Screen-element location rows
━━━━━━━━━━━━━━━━

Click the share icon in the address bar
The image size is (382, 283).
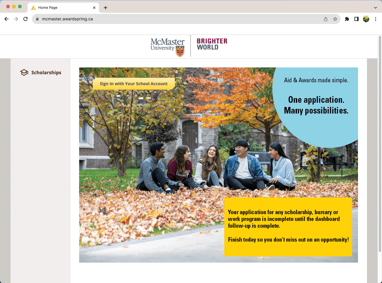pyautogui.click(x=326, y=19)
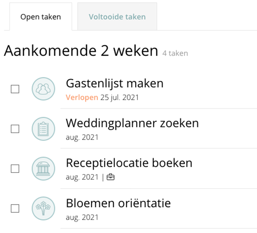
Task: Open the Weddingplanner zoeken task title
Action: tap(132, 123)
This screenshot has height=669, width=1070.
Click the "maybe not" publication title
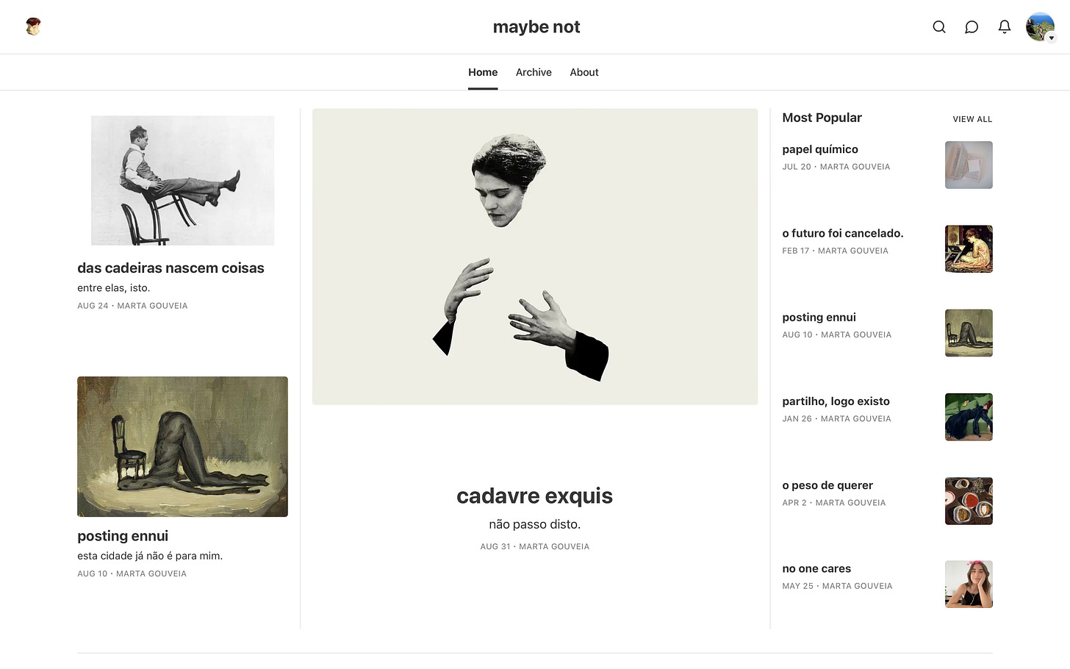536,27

━━━━━━━━━━━━━━━━

What you are asked to do:
Rewrite all of the rows above, substituting "share button" for "share icon" and leaving everything else unchanged. Leave the pictures out of your answer.

Correct answer:
Click the share button in the address bar
The image size is (382, 283).
pyautogui.click(x=326, y=19)
Task: Open the Weddingplanner zoeken task title
Action: tap(132, 123)
This screenshot has height=669, width=1070.
Click the "maybe not" publication title
536,27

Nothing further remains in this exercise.